À partir du 9 avril 2022, des manifestations pacifiques ont eu lieu pendant 11 jours consécutifs devant le bureau du président à Colombo, où des groupes ont occupé l’espace vert de Galle Face pour demander la démission du président Gotabaya Rajapaksa. Lors d’une manifestation le 31 mars devant la résidence privée de M. Rajapaksa à Colombo, la police a utilisé des gaz lacrymogènes, des canons à eau et a arrêté une cinquantaine de manifestant·es.

« Il est impératif que les autorités sri-lankaises respectent et protègent les droits humains fondamentaux, notamment le droit à la vie, pendant les manifestations en cours. Les forces de l’ordre doivent s’abstenir de recourir à la force et adopter plutôt des techniques de désescalade appropriées afin de se conformer aux normes internationales et de minimiser le risque de violence. La situation d’un recours nécessaire et inévitable de la force ne s’est pas encore présentée, car les manifestations dans tout le pays ont été majoritairement pacifiques »

Me K.S. Ratnavale, directeur du CHRD

La FIDH et le CHRD demandent instamment aux autorités sri-lankaises de respecter et de protéger le droit à la liberté de réunion pacifique, conformément aux lois et normes nationales et internationales.

Le droit de réunion pacifique est protégé par l’article 14(1)(b) de la Constitution du Sri Lanka de 1978. En outre, le Sri Lanka est un État partie au Pacte international relatif aux droits civils et politiques (PIDCP), qui consacre le droit à la liberté de réunion pacifique dans son article 21.
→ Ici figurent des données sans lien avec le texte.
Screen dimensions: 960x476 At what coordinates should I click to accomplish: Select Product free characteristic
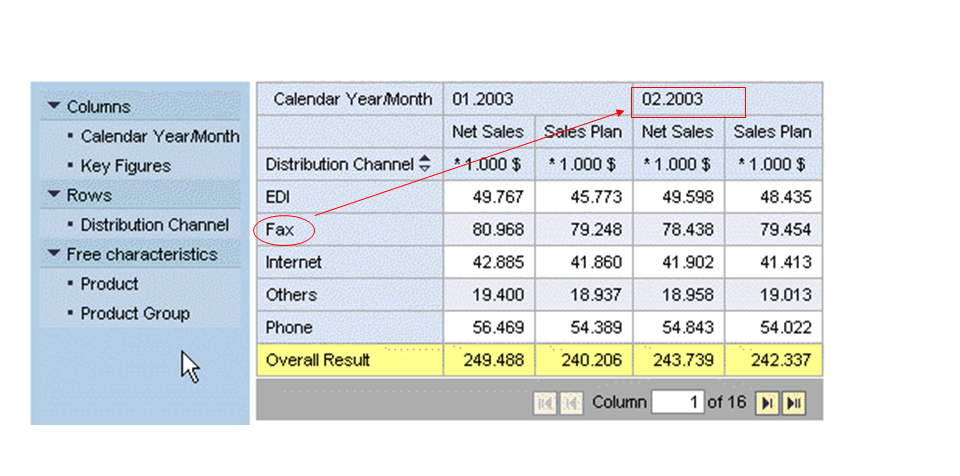(109, 284)
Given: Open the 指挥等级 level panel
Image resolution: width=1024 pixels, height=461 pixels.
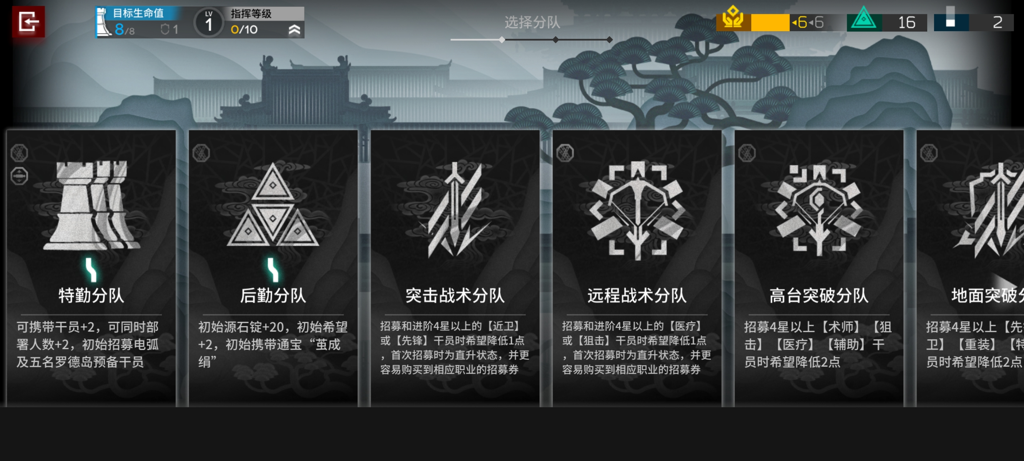Looking at the screenshot, I should [266, 22].
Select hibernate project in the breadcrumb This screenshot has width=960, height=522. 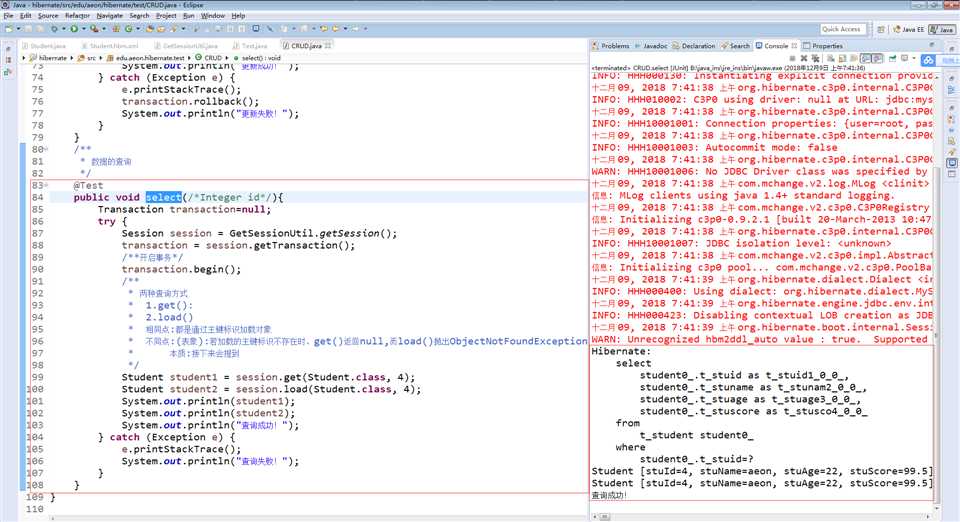point(52,58)
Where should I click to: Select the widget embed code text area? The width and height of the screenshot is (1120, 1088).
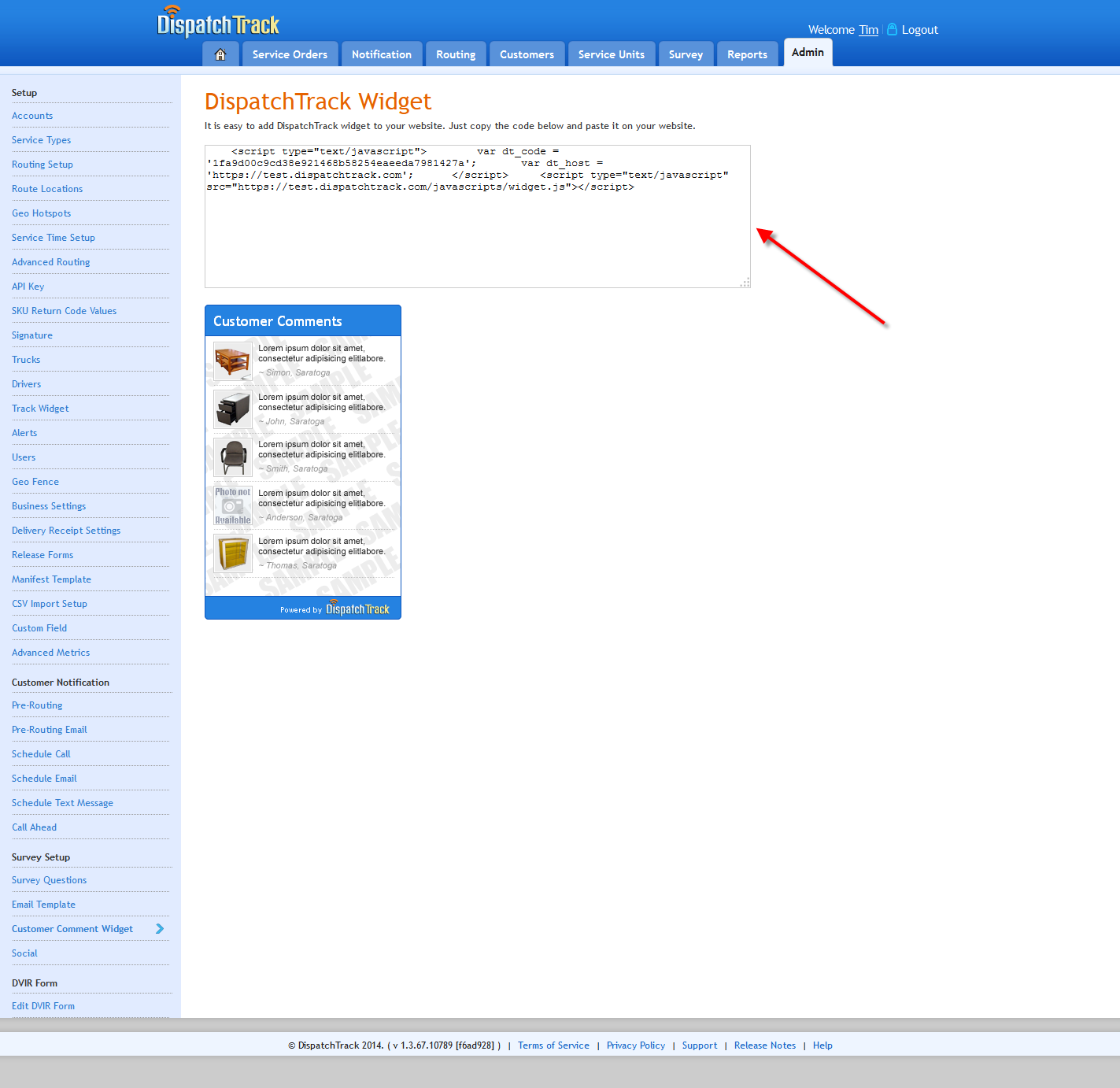[477, 216]
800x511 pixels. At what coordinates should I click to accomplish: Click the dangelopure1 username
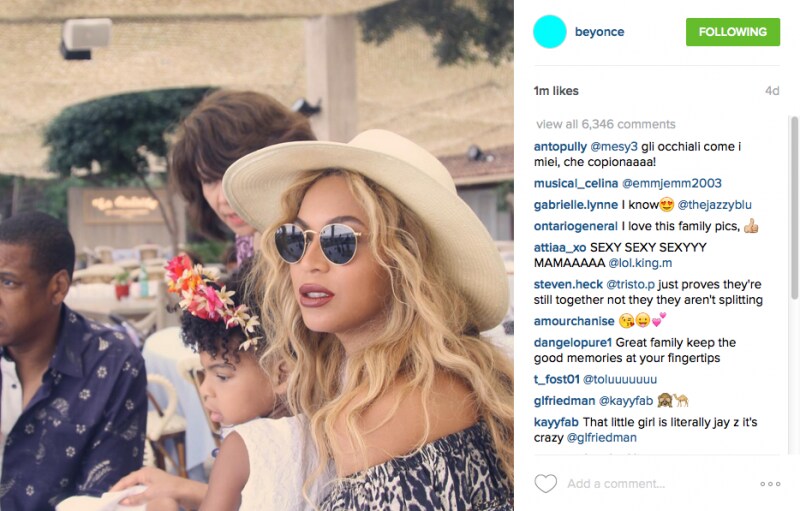tap(572, 343)
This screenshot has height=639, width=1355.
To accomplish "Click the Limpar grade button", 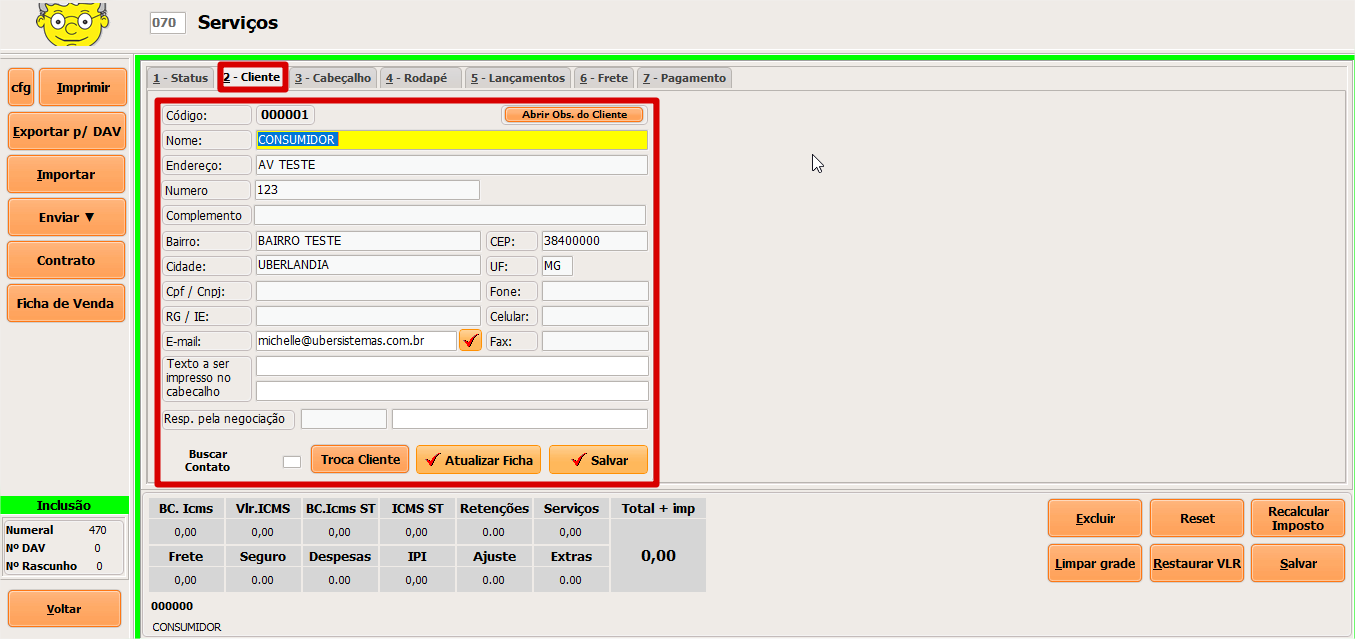I will (x=1095, y=564).
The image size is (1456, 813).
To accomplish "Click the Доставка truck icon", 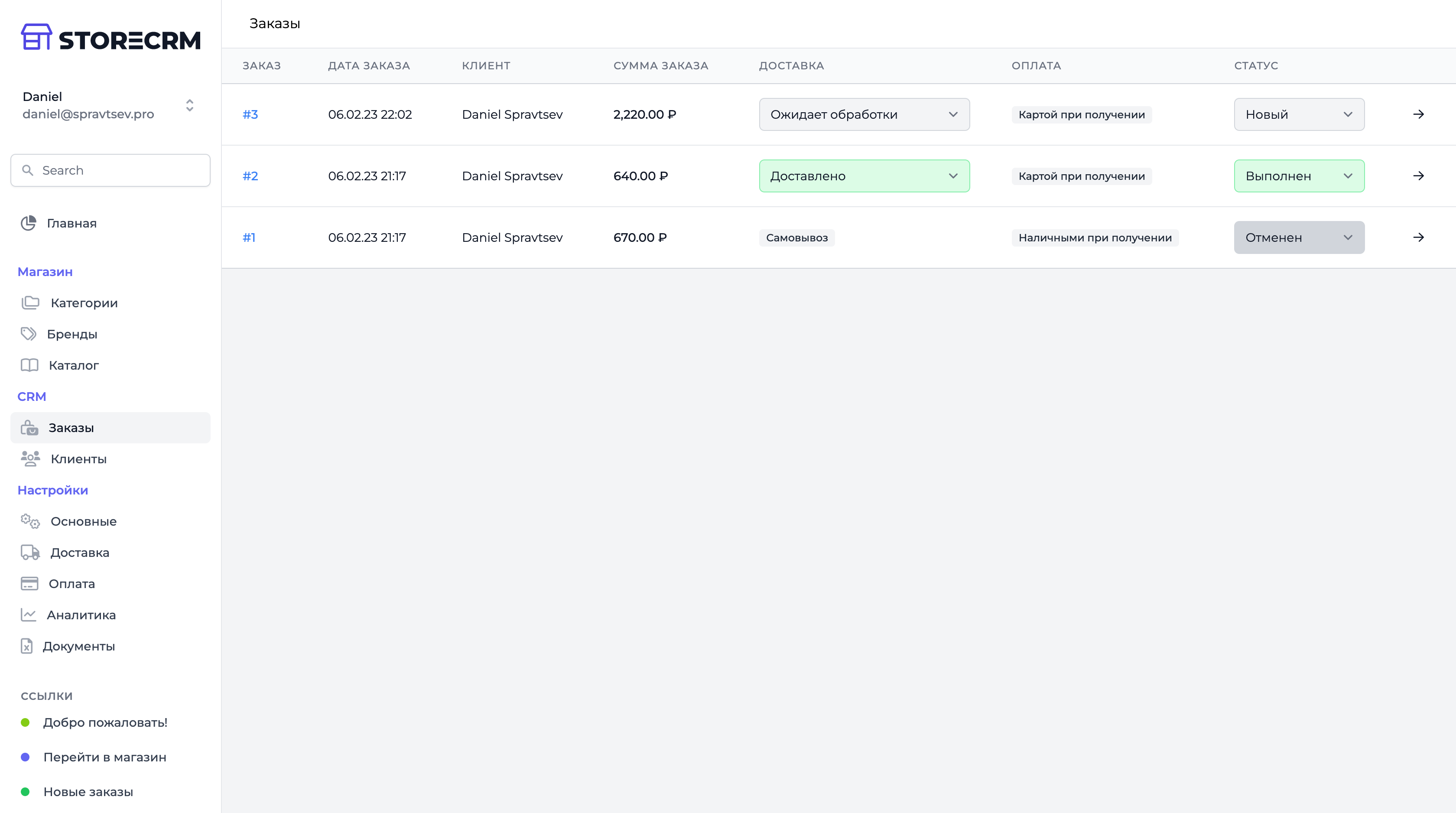I will (x=30, y=553).
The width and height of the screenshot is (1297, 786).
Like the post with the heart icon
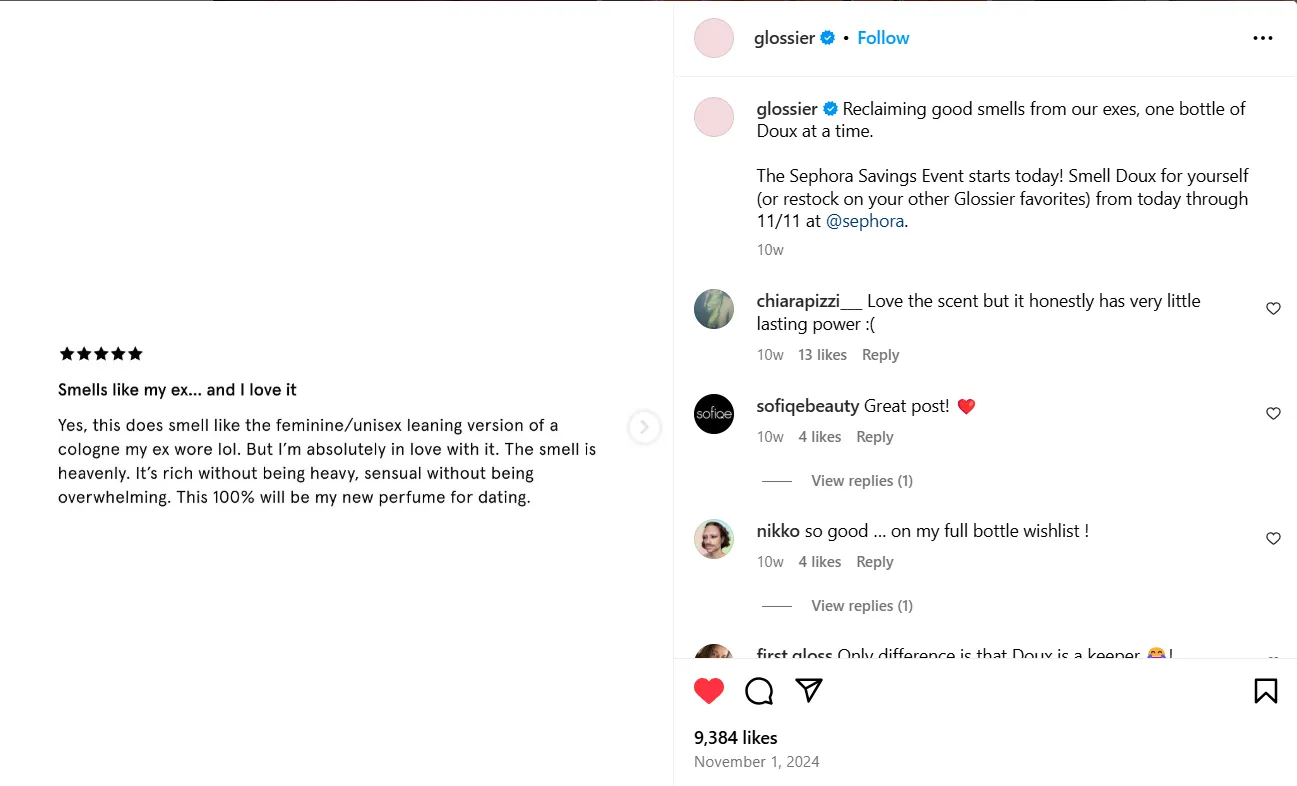pos(709,690)
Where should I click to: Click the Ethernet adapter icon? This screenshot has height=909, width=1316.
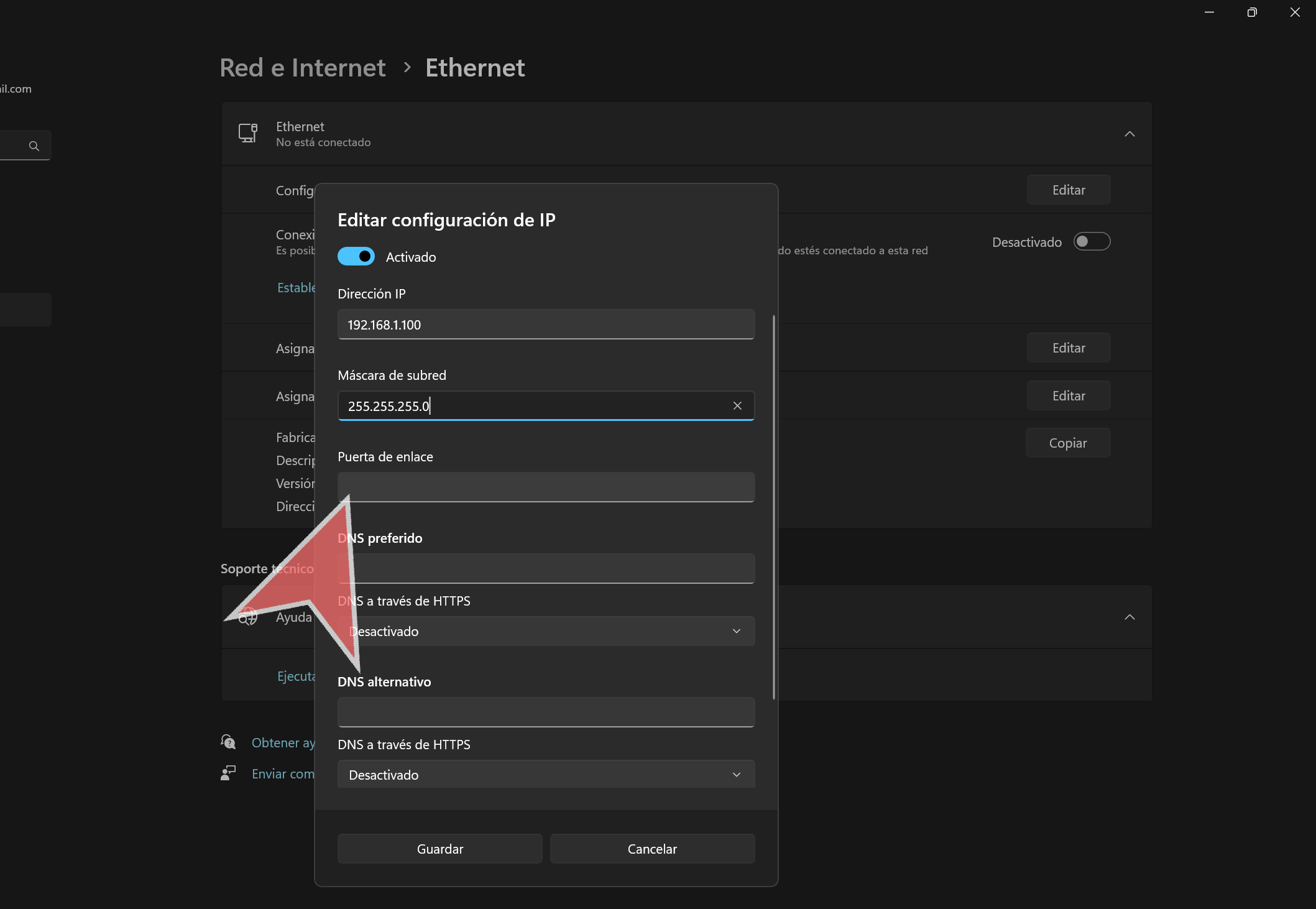(248, 133)
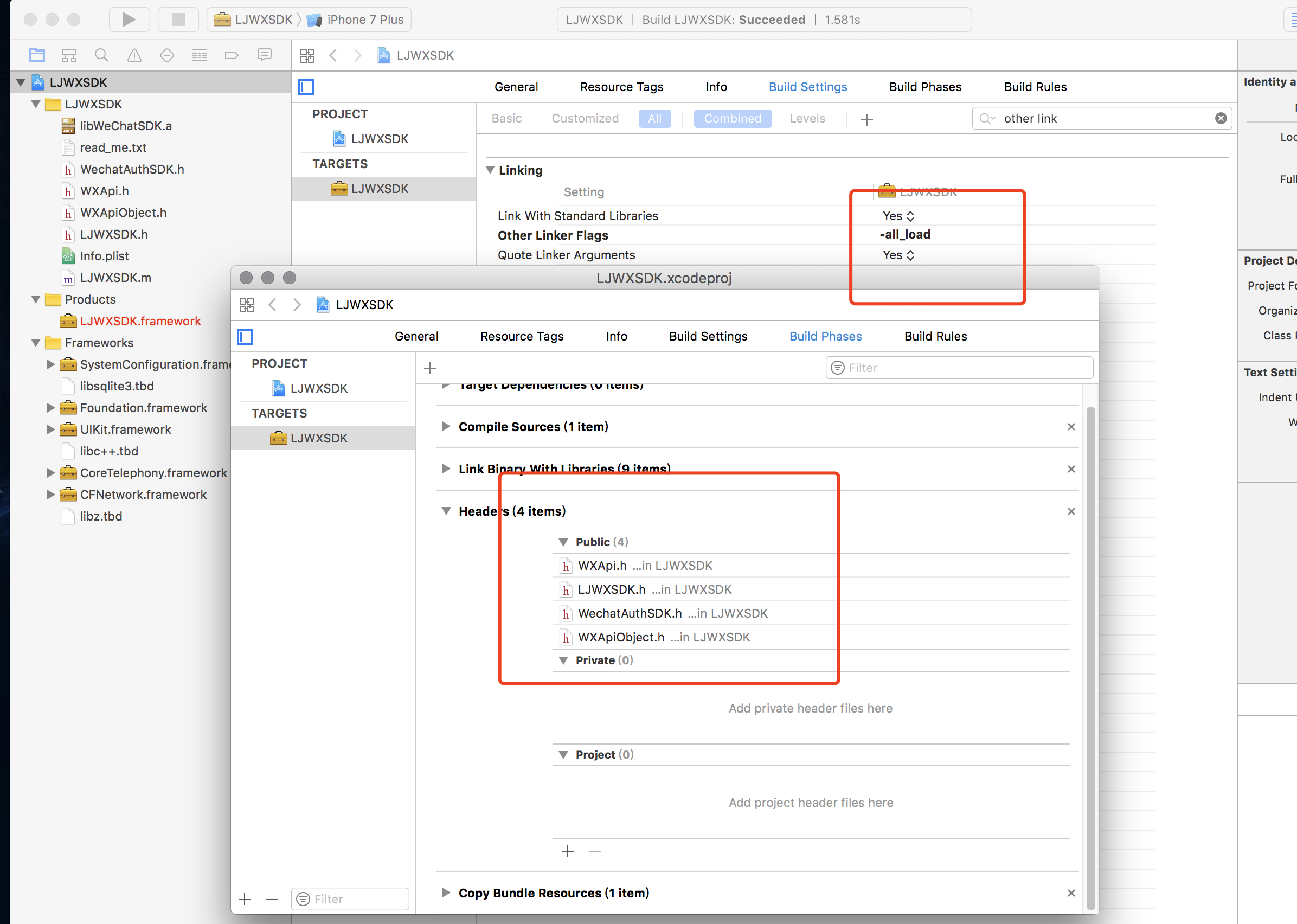Open the Issue navigator warning icon

coord(134,55)
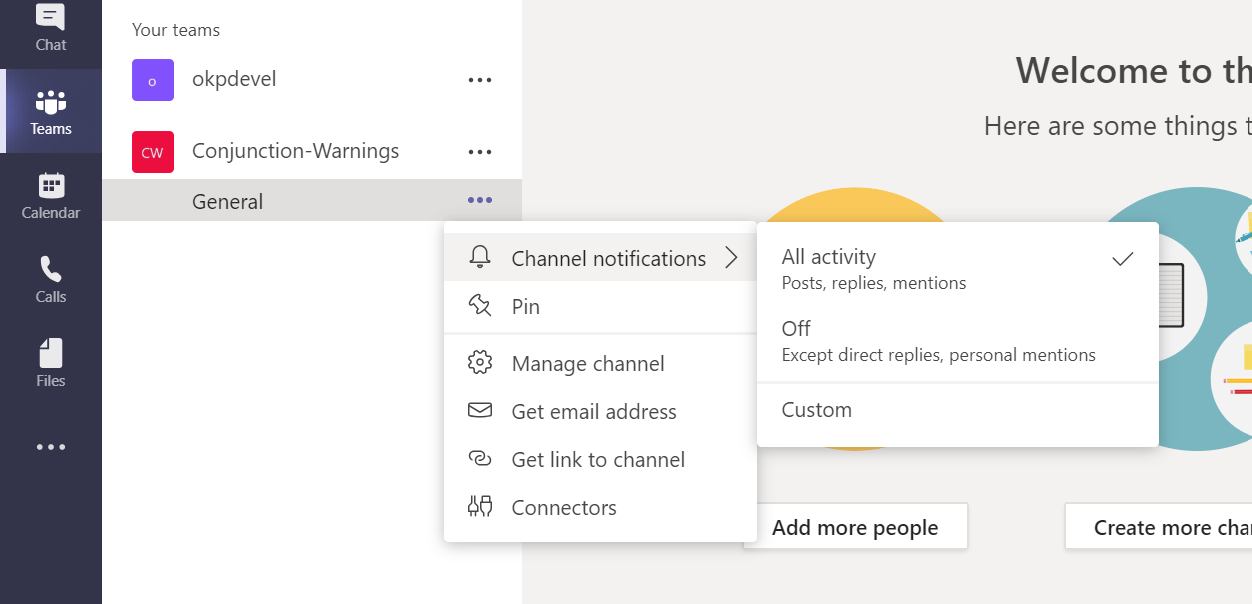Choose Custom notification settings

[817, 410]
Selon l’observation générale n° 37 du Comité des droits de l’homme des Nations unies, lorsque le recours à la force est inévitable, il doit répondre aux critères stricts de nécessité et de proportionnalité. La « nécessité » exige que les forces de l’ordre puissent recourir à l’usage de la force pour atteindre un objectif légitime de maintien de l’ordre lorsqu’aucune autre solution raisonnable ne semble disponible. La "proportionnalité" exige que les responsables de l’application des lois évaluent le type et le niveau de la force pour qu’ils soient proportionnels à la menace posée par un individu ou un groupe d’individus.

En outre, selon les Principes de base des Nations unies sur le recours à la force et l’utilisation des armes à feu par les responsables de l’application des lois, les armes à feu ne doivent pas être utilisées contre des personnes « sauf en cas de légitime défense ou de défense d’autrui contre une menace imminente de mort ou de blessure grave, pour empêcher la perpétration d’un crime particulièrement grave impliquant une menace sérieuse pour la vie [...] et seulement lorsque des moyens moins extrêmes sont insuffisants pour atteindre ces objectifs ». Les principes stipulent que « l’usage létal intentionnel des armes à feu ne peut être fait que lorsqu’il est strictement inévitable afin de protéger la vie ».